Mary Baker Eddy, die Christian Science entdeckt hat, lebte von 1821 bis 1910. Im Jahr 1908 erkannte sie die Notwendigkeit, der Welt eine Zeitung mit ehrlicher, vorurteilsfreier Nachrichten-Berichterstattung anzubieten. Daher gründete sie den Christian Science Monitor, dessen Ziel es ist „keinem Menschen zu schaden, sondern die ganze Menschheit zu segnen” (Die Erste Kirche Christi, Wissenschafter, und Verschiedenes, S. 353).
Für eine Frau, die unter den Bedingungen des 19. Jahrhunderts aufwuchs, leistete sie Ungewöhnliches. Ihre Reife und ihr tiefes Verständnis der ununterbrochenen Beziehung zwischen Gott und Mensch gaben ihr 1908 die Autorität eine internationale Tageszeitung zu gründen. Der Monitor genießt auch heute noch auf der ganzen Welt Respekt.
Ein besseres Verständnis davon zu haben, dass Gott immer gegenwärtig ist, heißt geistig voranzukommen. Und das fördert alle anderen Arten von Fortschritt und verbessert jeden Aspekt des täglichen Lebens. Es fördert die Bildung und führt Menschen zu befriedigenden Aktivitäten und Karrieren, unabhängig vom Alter.
Nachdem er geheilt worden war, blieb der junge Mann bei den Ideen, die er durch Wissenschaft und Gesundheit gefunden hatte. Jeder Tag war ein Beweis, dass „die Vorschule der Erde ... bis zum Äußersten ausgenutzt werden” muss (S. 200). Und er hörte nie auf, „die Vorschule der Erde” zu besuchen. Zu leben, um der Menschheit zu dienen und zu helfen, Hass in der Gesellschaft aufzulösen, waren für ihn die wichtigsten Lektionen, die er lernte.
Dieser Mann hatte ein erfülltes Leben: Angefangen von seiner Teenager-Zeit, als er ein leidenschaftlicher Schwimmer und Athlet war, bis hin zu seiner Karriere sowie seinem Leben als Ehemann und Vater und später als Sprachlehrer und Übersetzer. Er war ein Mann, der Abende und Wochenenden umgeben von Wörterbüchern, Nachschlagewerken und Enzyklopädien verbrachte. Wissenschaft und Gesundheit war die ganze Zeit da, ein Führer, den er oft zu Rate zog. Einer seiner brennendsten Wünsche war zu erleben, dass es mehr Menschen möglich sei, dieses Buch zu lesen.
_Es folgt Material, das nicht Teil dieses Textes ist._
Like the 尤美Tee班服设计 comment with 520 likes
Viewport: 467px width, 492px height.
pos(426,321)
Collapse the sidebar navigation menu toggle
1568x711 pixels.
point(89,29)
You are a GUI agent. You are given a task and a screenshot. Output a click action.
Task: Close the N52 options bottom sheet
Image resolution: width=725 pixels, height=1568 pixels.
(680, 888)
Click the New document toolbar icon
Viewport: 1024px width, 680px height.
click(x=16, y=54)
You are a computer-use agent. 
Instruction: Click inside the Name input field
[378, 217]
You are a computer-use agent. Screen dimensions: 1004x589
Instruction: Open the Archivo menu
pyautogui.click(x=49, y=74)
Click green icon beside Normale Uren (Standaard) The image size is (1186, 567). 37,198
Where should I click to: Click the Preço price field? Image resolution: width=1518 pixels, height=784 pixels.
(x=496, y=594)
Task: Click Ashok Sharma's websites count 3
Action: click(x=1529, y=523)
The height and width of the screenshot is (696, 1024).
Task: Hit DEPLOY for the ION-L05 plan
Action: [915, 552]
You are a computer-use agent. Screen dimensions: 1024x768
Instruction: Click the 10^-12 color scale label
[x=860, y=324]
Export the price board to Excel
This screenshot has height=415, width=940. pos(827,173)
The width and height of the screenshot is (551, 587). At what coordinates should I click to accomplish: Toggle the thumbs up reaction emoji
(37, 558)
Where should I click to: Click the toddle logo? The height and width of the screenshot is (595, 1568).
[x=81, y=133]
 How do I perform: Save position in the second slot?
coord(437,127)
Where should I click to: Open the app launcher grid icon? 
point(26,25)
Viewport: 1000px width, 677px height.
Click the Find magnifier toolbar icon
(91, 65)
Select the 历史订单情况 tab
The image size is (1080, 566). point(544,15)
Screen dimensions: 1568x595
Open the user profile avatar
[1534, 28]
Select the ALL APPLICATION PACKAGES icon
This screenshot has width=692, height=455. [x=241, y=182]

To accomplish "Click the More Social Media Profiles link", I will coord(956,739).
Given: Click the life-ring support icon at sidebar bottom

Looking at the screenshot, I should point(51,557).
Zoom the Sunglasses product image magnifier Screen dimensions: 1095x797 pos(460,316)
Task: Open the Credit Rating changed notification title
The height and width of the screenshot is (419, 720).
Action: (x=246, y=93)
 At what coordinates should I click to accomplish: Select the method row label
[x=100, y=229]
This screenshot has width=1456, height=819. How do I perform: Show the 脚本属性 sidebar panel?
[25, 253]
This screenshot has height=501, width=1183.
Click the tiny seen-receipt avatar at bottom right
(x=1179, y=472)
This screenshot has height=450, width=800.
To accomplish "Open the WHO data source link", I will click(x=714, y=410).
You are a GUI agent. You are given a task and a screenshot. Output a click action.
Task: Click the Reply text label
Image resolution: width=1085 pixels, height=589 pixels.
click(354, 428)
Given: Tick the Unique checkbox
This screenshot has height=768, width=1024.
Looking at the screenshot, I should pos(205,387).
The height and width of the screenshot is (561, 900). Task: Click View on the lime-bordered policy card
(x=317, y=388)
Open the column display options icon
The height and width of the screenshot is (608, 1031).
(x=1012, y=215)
Und Schritt für Schritt verstand er mehr über Gottes Plan und Gottes Gesetz. Das führte dazu, dass seine eigene Arbeit wesentlich interessanter wurde.
Er war sich bewusst, dass die Fähigkeit zu denken und sich zu erinnern nicht mit dem Alter abnimmt, da Gott die Gesundheit Seiner Kinder erhält. Dadurch war es ihm möglich, Erwachsenen Fremdsprachenunterricht zu erteilen, die dieses Wissen in ihrem Beruf benötigten. Außerdem unterrichtete er Einwanderer, die nach Ende des Zweiten Weltkriegs in Brasilien ankamen, in Portugiesisch, der Landessprache. Viele von ihnen waren ältere Menschen, die den Horror des Krieges überlebt hatten. Sie hatten Bombardierungen erlebt, nahe Verwandte in tragischen Situationen sterben sehen und unsagbares Leid ertragen. Das Trauma der Kriegserfahrung machte ihnen das Lernen sehr schwer. Aber es gelang ihm, ihnen zu helfen, eine zweite Sprache zu lernen, den Neuanfang zu schaffen und wieder Vertrauen und Liebe zu finden.
Im Laufe der Jahre erweiterte sich der Betätigungskreis dieses Mannes ständig. Als sein Bauunternehmen Kundenbesuche auf abgelegenen Baustellen erforderte, beschloss er, ein Auto zu kaufen und fahren zu lernen. Freunde schüttelten den Kopf und Verwandte versuchten ihn davon abzubringen. Sie sagten, dass es zu spät dafür sei und dass ältere Leute nicht aufmerksam genug im Straßenverkehr wären. Aber er hatte gelernt, dass „jedes folgende Jahr ... Weisheit, Schönheit und Heiligkeit” (ebd., S. 246) entfaltet. Er konnte nicht der Fähigkeit beraubt werden, weise und wachsam zu sein. Also kaufte er sich ein Auto und machte seinen Führerschein, um den Anforderungen seiner Arbeit nachkommen zu können. Obwohl er weit über das Pensionsalter hinaus war, fuhr er im hektischen Verkehr São Paulos mit unglaublicher Ruhe und Sicherheit.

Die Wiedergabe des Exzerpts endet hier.